Writer-director David Ayer (Training Day, The Fast And The Furious) tries to elevate this above a Cops-type show by delving into the personal lives of both Brian and Mike.  There are numerous sequences where they sit in their car and talk about marriage, kids and their plans for the future.

There’s a nice moment where Brian has met a great girl (Kendrick) but is trying to figure out whether she’s “the one”.  Mike offers a fitting piece of advice passed down from his grandmother.  He tells Brian to ask himself the question – could he live the rest of life without her?

The reason for showing us this interaction is to illustrate the close bond that has formed between Brian and Mike.  As a police officer working in the field, you need someone alongside you who can be trusted.  These two have come from very different backgrounds but it’s clear they’ve worked together for a long time and are a good fit.

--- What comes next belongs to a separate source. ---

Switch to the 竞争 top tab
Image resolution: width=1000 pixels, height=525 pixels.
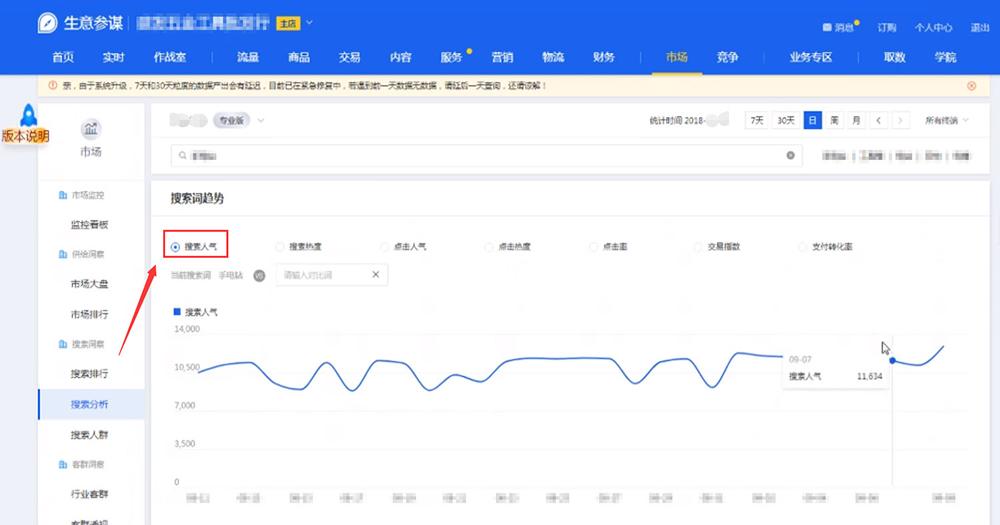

The “villains” in this film aren’t very well defined but they’re engaged in some kind of drug trafficking operation.  They’re not the brightest bunch and why they’re carrying around their own video cameras is a mystery to me.  We get a glimpse of them from time-to-time and see that they’re doing their best to evade the authorities.  Part of me thinks the film would work better if we didn’t know what plans were being hatched by these bad guys.  It would have added more suspense.

It took me a while to warm to these characters but eventually they pulled me into the story.  Jake Gyllenhaal (Donnie Darko, Zodiac) has fun with his mischievous persona but it’s Michael Pena (Crash, The Lincoln Lawyer) who impressed me most as his strong-willed, level-headed partner.  You’ll believe that they’re officers of the LAPD.  Fans of Anna Kendrick (Up In The Air) will be disappointed as she has little screen time and doesn’t do much else except smile, giggle and laugh.

The story is nothing new and the mix of cameras doesn’t always make sense (didn’t know who was holding them when we see both Brian and Mike in the field) but this is still a solid action-drama that takes us inside the world of two likeable police officers and highlights the risks they face.